What you have to do> Determine how many lines below contain the string "computer" and give that number without anything else.

Items from a dataset
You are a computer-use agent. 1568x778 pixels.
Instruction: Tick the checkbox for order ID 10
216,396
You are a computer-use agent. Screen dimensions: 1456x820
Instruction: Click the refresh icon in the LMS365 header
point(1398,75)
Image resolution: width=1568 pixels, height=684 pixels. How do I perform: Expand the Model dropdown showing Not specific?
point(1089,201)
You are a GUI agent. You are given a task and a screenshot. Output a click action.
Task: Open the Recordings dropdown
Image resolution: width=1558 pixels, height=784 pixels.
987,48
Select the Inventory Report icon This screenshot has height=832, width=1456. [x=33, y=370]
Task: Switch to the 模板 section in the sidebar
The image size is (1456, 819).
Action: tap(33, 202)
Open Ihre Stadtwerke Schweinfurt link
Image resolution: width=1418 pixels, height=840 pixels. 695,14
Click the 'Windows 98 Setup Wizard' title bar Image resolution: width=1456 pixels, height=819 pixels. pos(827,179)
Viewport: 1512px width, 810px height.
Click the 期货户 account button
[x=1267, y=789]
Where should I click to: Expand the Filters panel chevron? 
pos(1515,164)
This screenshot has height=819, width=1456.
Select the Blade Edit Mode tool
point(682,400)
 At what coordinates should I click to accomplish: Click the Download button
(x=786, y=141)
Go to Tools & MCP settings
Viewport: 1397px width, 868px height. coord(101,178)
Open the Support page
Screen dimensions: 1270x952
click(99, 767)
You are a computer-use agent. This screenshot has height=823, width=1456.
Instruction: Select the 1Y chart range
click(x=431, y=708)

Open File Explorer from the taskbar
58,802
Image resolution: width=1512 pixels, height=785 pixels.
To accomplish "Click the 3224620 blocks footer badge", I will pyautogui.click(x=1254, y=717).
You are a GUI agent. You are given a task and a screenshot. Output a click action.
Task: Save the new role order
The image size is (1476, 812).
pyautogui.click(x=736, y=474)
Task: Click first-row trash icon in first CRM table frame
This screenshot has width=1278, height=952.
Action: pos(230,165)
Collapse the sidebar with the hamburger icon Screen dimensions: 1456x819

Result of the task> 3